Update the records below by replacing every occurrence of "Instruction" with "Command", leaving everything else unchanged.

» **Records for locating displayed items**
- - - - - - -

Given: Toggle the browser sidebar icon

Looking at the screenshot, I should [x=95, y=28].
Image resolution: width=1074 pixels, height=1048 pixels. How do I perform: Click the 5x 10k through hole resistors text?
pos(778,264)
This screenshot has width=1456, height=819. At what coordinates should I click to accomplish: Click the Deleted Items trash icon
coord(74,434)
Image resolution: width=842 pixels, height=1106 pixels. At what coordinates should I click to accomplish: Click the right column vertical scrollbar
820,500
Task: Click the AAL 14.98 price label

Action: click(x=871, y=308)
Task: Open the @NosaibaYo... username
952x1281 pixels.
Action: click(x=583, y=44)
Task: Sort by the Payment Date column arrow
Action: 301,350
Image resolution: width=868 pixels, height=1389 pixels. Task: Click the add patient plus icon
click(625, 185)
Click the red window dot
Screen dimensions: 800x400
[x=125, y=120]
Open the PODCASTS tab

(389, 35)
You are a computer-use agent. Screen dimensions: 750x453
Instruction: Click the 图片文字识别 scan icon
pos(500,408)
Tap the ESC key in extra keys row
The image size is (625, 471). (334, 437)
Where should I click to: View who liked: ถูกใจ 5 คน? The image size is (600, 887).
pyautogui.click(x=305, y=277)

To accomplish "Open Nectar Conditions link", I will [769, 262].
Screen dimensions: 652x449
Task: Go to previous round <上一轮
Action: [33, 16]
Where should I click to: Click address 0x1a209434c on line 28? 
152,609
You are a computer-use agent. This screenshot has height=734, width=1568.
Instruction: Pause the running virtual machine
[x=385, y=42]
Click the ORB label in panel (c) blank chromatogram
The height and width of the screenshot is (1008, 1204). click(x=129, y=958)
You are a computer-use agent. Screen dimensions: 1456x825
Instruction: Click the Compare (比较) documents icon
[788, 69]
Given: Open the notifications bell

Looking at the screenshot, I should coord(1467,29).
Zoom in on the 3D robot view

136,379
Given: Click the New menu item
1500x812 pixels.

- - - - - - -

» **RESPONSE BELOW**
Given: Toggle the browser sidebar icon

Looking at the screenshot, I should [x=95, y=28].
Image resolution: width=1074 pixels, height=1048 pixels. How do I perform: Click the 5x 10k through hole resistors text?
pos(778,264)
This screenshot has width=1456, height=819. At what coordinates should I click to accomplish: Click the Deleted Items trash icon
coord(74,434)
Image resolution: width=842 pixels, height=1106 pixels. At what coordinates should I click to accomplish: Click the right column vertical scrollbar
820,500
Task: Click the AAL 14.98 price label

Action: click(x=871, y=308)
Task: Open the @NosaibaYo... username
952x1281 pixels.
Action: click(x=583, y=44)
Task: Sort by the Payment Date column arrow
Action: 301,350
Image resolution: width=868 pixels, height=1389 pixels. Task: Click the add patient plus icon
click(625, 185)
Click the red window dot
Screen dimensions: 800x400
[x=125, y=120]
Open the PODCASTS tab

(389, 35)
You are a computer-use agent. Screen dimensions: 750x453
Command: Click the 图片文字识别 scan icon
pos(500,408)
Tap the ESC key in extra keys row
The image size is (625, 471). (334, 437)
Where should I click to: View who liked: ถูกใจ 5 คน? The image size is (600, 887).
pyautogui.click(x=305, y=277)

To accomplish "Open Nectar Conditions link", I will [769, 262].
Screen dimensions: 652x449
Task: Go to previous round <上一轮
Action: [33, 16]
Where should I click to: Click address 0x1a209434c on line 28? 
152,609
You are a computer-use agent. This screenshot has height=734, width=1568.
Command: Pause the running virtual machine
[x=385, y=42]
Click the ORB label in panel (c) blank chromatogram
The height and width of the screenshot is (1008, 1204). click(x=129, y=958)
You are a computer-use agent. Screen dimensions: 1456x825
Command: Click the Compare (比较) documents icon
[788, 69]
Given: Open the notifications bell

Looking at the screenshot, I should coord(1467,29).
Zoom in on the 3D robot view

136,379
Given: Click the New menu item
1500x812 pixels.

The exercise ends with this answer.